According to the method for recognizing the front vehicle behavior based on the machine vision, the detection and tracking result of the front vehicle is used as the input of the LSTM, a vehicle behavior recognition network model is built, and the time sequence information is processed and analyzed to perform behavior classification recognition.

According to the machine vision-based front vehicle behavior identification method, the identified front vehicle behaviors comprise straight traveling, left lane changing, right lane changing, left cut-in, right cut-in, left turning and right turning.

Has the advantages that:

the method for recognizing the front vehicle behavior based on the machine vision can better realize the recognition of the driving behavior of the target vehicle, and the detection scale and the network width are increased by improving the tiny-YOLOv3 algorithm, so that the problem of low target detection accuracy of small vehicles is solved, and the detection real-time property is improved; meanwhile, the problem of tracking failure caused by the fact that target vehicles are shielded is solved on the basis of a KCF algorithm (kernel correlation filtering algorithm) by combining Kalman filtering and Hungarian matching algorithm, and long-term tracking of a plurality of vehicle targets in a complex environment is achieved; a long-time memory network (LSTM) is constructed to recognize the behavior of the front vehicle, so that the recognition accuracy is high and the real-time performance is good.

Drawings

FIG. 1 is a schematic flow chart of the present invention for vehicle behavior recognition ahead;

FIG. 2 is a network architecture diagram of the inclusion module;

FIG. 3 is a network structure diagram of a preceding vehicle detecting method according to the present invention;

fig. 4 is a diagram of a preceding vehicle behavior recognition model according to the present invention.

Detailed Description

The invention will be further illustrated with reference to specific embodiments.

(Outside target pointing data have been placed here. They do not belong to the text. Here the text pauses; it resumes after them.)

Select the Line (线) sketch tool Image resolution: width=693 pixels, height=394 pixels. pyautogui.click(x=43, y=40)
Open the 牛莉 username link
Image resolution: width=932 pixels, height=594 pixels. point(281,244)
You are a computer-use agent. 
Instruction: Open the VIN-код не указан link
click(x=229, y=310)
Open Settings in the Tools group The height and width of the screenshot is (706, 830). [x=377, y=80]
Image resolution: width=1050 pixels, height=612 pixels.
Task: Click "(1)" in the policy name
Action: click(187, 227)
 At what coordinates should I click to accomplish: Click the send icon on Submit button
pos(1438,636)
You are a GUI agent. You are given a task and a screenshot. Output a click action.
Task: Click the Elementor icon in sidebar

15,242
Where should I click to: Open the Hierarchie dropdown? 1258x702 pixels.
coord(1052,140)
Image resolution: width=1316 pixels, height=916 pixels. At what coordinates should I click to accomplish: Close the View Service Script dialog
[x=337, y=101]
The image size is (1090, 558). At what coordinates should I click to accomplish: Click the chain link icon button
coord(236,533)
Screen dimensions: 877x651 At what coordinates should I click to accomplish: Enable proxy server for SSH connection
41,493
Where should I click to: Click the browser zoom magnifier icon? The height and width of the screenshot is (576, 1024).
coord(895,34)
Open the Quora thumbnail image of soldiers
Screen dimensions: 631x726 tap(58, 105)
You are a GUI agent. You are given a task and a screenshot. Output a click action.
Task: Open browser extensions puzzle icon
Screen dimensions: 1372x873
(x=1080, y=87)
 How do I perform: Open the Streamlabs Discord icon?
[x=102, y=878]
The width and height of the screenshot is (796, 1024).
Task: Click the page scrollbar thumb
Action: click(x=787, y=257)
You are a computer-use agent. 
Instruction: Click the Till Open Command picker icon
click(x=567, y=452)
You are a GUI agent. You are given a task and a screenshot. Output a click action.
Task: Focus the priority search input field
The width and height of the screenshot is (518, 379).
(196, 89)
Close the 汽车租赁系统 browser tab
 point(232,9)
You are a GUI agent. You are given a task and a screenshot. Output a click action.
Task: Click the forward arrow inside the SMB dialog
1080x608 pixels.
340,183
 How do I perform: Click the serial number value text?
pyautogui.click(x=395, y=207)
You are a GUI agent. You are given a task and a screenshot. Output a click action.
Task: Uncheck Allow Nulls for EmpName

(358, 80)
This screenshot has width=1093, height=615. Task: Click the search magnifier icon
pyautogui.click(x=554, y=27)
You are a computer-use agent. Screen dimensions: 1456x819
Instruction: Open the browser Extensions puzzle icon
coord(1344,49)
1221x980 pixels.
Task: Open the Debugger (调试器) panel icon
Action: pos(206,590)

It should be understood that these examples are for illustrative purposes only and are not intended to limit the scope of the present invention. Further, it should be understood that various changes or modifications of the present invention may be made by those skilled in the art after reading the teaching of the present invention, and such equivalents may fall within the scope of the present invention as defined in the appended claims.

A method for recognizing the behavior of a vehicle ahead based on machine vision, as shown in fig. 1, includes the following steps:

step 1, improving the tiny-Yolov3 algorithm, and constructing a vehicle detection network model, as shown in FIG. 3.

The feature extraction network of the tiny-YOLOv3 algorithm is modified to be based on the inclusion module, and the n × n convolution is decomposed as shown in fig. 2. Is divided into four channels: one channel restricts the number of channels, so that the operation cost is reduced; the second channel extracts target characteristics through pooling and controls the dimension reduction and dimension increasing output by the channels; three channels reduce network parameters; four channels can acquire features of different scales. And then aggregating the output results of the four channels to obtain a plurality of characteristic results.

In order to have a better effect on small target detection, a characteristic pyramid network is built, low-level characteristics and high-level characteristics are fused by using an up-sampling method, the detection scale is increased, the improved tiny-Yolov3 algorithm is increased from 2 detection scales to 3 detection scales, and a more suitable candidate frame is allocated to a smaller detection target.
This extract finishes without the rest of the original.